- **Instructions**:
- A) Reproduce the part of the political commentary that opens with the words containing "Parliament’s up until" and closes with "campaign against him?", substituting "the Opposition Leader" for "Kevin Rudd" wherever it occurs.
- B) Pick up the political commentary on the Coalition government's poor polling after its last sentence and continue it.

Parliament’s up until Budget week now. The polls are grim. “If the Budget sinks like a stone, then the argument that the Coalition will have already lost will be clinched,” Mark Bahnisch wrote recently. Or is that just a little too simple?
Are nice, polite, middle-class Liberal voters punishing the government for putting the boot too hard into Kevin Rudd? Do these people feel sorry for the Ruddster, turned off by the extent of the negative campaign against him?
Many people round the House are pointing the finger at Tony Abbott for his SMH piece on Rudd’s personal narrative.
That’s unfair. Everyone seems to have ignored his conclusion: “Rudd’s real test won’t be how he handles consorting allegations. It will be explaining how it’s possible to tear up workplace agreements and halve greenhouse gas emissions without sabotaging the economy. Politicians can’t win holiness contests and shouldn’t try.”
The bloke who really did the damage was the Treasurer. His shrill hyperbole in Question Time ridiculously raised the ante and sacked Ian Campbell. His frustrations are damaging the Government.
Labor has no scruples about going in hard. Just look at Morris Iemma’s campaign against Peter Debnam. Their traditional supporters lap it up.

- **Extracted data**:
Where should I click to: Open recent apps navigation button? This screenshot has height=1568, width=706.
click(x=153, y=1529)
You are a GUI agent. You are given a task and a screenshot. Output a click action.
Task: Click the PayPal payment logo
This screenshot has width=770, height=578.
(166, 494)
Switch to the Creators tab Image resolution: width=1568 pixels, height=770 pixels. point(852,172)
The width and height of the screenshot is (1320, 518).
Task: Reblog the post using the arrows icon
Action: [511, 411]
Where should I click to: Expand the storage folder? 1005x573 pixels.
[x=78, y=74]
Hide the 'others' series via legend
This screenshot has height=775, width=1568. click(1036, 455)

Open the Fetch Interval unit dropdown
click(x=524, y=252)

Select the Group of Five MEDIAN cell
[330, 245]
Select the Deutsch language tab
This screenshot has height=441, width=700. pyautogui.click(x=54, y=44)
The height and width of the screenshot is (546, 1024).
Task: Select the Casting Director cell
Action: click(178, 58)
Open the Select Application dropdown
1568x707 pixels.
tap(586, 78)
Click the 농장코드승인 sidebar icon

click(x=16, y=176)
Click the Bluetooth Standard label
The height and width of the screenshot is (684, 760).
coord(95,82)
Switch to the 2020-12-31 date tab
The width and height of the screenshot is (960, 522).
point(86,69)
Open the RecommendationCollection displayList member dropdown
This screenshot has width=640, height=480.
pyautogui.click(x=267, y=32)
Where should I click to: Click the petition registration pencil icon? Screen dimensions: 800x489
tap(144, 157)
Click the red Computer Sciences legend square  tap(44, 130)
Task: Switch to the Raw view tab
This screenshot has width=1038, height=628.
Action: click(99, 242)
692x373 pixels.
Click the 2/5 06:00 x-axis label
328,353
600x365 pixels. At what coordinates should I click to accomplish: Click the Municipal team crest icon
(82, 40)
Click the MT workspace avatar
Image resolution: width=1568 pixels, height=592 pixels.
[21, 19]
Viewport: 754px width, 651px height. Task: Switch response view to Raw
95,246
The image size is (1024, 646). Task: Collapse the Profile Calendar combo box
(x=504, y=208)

- **Answer set**:
- A)
Parliament’s up until Budget week now. The polls are grim. “If the Budget sinks like a stone, then the argument that the Coalition will have already lost will be clinched,” Mark Bahnisch wrote recently. Or is that just a little too simple?
Are nice, polite, middle-class Liberal voters punishing the government for putting the boot too hard into the Opposition Leader? Do these people feel sorry for the Ruddster, turned off by the extent of the negative campaign against him?

- B)
Liberal voters, though, just don’t like the mean and nasty – particularly many Liberal voters in what should be blue ribbon territory. This isn’t just a doctors’ wives thing. It’s a matter of manners, more than anything.
These voters feel outraged our disgusted by the behaviour of their own. They feel the Government should “stick to the issues” or “campaign on their record”, that “people don’t deserve this kind of treatment”.
The Liberals low primary vote in all the polls is a symptom of this.
From now on, though, the growing focus will be on the Budget. If the government can assemble something decent – and flog it properly – just watch those numbers climb. (Of course, if they don’t, then it’s every Coalition MP for themselves.)